Heilbronn ist, darin waren sich alle von dem Thema Betroffenen in ihrer Anhörung einig, immer noch eine der, wenn nicht gar die sicherste Stadt in Baden-Württemberg, wird aber offenbar von vielen Heilbronnern und Besuchern der Stadt ganz anders gesehen. Weil aber ein Gefühl eben nur ein Gefühl ist und keine Faktenlage, kam die Debatte im Verwaltungsausschuss des Gemeinderates zur rechten Zeit, auch wenn letztlich die Frage unbeantwortet blieb, warum die Faktenlage und die Wahrnehmung von so vielen eine solche Diskrepanz zeigen.
Vermehrt in den Sommermonaten und vor allem nachmittags und an den Wochenenden ist dieser zentrale Ort in der Innenstadt der Treffpunkt junger Migranten, unter anderem, weil sie im Anschluss an verschiedene Kurse bei der VHS im Deutschhof die Stadtbahn nutzen. Derzeit finden bei der VHS 27 Integrationskurse mit durchschnittlich 18 Teilnehmern und Deutschkurse mit rund 500 Teilnehmern statt, wie VHS-Leiter Peter Hawighorst sagte.

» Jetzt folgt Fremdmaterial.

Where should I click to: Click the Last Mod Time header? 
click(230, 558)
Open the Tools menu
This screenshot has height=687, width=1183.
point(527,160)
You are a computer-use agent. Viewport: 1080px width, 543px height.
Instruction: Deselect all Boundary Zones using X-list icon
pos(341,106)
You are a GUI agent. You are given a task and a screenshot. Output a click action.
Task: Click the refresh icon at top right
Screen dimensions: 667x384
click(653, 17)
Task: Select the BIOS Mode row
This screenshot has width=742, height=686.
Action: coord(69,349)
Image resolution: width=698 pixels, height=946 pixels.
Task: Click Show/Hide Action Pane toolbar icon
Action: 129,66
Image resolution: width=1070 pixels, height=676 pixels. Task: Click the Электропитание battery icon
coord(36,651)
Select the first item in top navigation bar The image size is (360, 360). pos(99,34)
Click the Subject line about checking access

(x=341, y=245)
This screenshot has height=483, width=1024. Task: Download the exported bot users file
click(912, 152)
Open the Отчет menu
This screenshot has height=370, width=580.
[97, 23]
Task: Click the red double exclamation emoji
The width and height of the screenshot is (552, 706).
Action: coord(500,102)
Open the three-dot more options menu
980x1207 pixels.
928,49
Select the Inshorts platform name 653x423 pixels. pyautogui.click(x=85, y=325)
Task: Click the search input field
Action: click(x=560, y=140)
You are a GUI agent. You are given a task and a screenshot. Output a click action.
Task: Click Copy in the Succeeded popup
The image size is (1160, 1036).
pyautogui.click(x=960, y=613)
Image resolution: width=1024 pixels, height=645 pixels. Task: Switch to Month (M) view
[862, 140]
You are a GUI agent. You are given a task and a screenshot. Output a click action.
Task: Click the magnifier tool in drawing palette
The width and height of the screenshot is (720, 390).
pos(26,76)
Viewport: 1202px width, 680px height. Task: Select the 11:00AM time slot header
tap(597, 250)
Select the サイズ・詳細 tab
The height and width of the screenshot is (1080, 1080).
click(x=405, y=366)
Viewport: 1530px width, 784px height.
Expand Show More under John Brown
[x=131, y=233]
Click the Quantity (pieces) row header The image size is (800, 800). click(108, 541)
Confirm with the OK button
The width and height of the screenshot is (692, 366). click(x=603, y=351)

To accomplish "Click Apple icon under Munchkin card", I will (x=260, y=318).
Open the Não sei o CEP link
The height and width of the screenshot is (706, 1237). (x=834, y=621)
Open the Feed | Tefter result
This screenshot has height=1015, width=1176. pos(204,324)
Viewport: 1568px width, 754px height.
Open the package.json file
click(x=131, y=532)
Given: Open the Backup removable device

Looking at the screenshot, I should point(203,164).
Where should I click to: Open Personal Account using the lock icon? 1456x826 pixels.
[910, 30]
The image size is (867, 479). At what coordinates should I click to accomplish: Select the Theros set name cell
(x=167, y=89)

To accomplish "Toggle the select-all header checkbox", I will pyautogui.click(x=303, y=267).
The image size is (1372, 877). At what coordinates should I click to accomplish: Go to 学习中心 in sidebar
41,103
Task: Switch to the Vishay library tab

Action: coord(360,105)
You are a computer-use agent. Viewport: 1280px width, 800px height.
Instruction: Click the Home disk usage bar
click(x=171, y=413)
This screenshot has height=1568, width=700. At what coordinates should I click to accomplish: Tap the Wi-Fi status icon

Im Deutschhof sind das etwa 100 Teilnehmer pro Tag, die sich nicht in Luft auflösen.
Hawighorst beschreibt sie so: "Die meisten haben einen Ausbildungsvertrag oder andere Perspektiven, sie sind lern- und arbeitswillig, zielstrebig und gewissenhaft." Problematisch sei nur die Gruppe, die keinen Zugang zu Integrationsangeboten hat, also Migranten aus den so genannten "sicheren Herkunftsländern". Sein Fazit: Sprache ist der Schlüssel zur Integration, aber große Gruppen blieben da noch außen vor.
Schnell wurde in der anschließenden Anhörung und Diskussion klar: Die jungen, meist männlichen Migranten, die sich hier treffen, tun dies vorwiegend aus zwei Gründen: Einmal um sich miteinander zu treffen und dann auch, weil sie dank freiem WLAN die Verbindung zur ihrer Heimat aufrecht erhalten könne - einige allerdings wohl auch, um mit Kleinmengen von Rauschgift zu handeln.
Ein hochrangiger Heilbronner Politiker sagt dazu: "Eine Szene, wie man sie fast auf jedem Schulhof immer wieder antreffen kann" - und das seit Jahrzehnten. Einer der Vorschläge: Freies WLAN an noch mehr Stellen anzubieten, damit sich die "Szene" verteilt.
Noch eindrucksvoller - auch mit Zahlen belegt - waren die Stellungnahmen von der Polizei, die in letzter Zeit, zusammen mit dem Kommunalen Ordnungsdienst und Streetworkern, ihre Präsenz schon verstärkt hat und nun ankündigte, diese nochmals auszubauen. Thomas Schöllhammer, Leiter der Kripo, und Wolfgang Reubold, Leiter der Polizeireviere, stellten übereinstimmend fest, dass sich weder am Marktplatz noch am Kiliansplatz oder vor der Kirche eine Szenerie entwickelt habe, aufgrund derer man gegensteuern müsse, mit Ausnahme der Drogendelikte. Auch Kilianskirchen-Pfarrer Hans-Jörg Eiding konnte keine Beobachtungen bestätigen, die Ängste oder Beschwerden rechtfertigten, ihn störe nur die zunehmende Vermüllung rund um die Kirche und daran seien alle beteiligt, "nicht nur die, die auf der Treppe sitzen."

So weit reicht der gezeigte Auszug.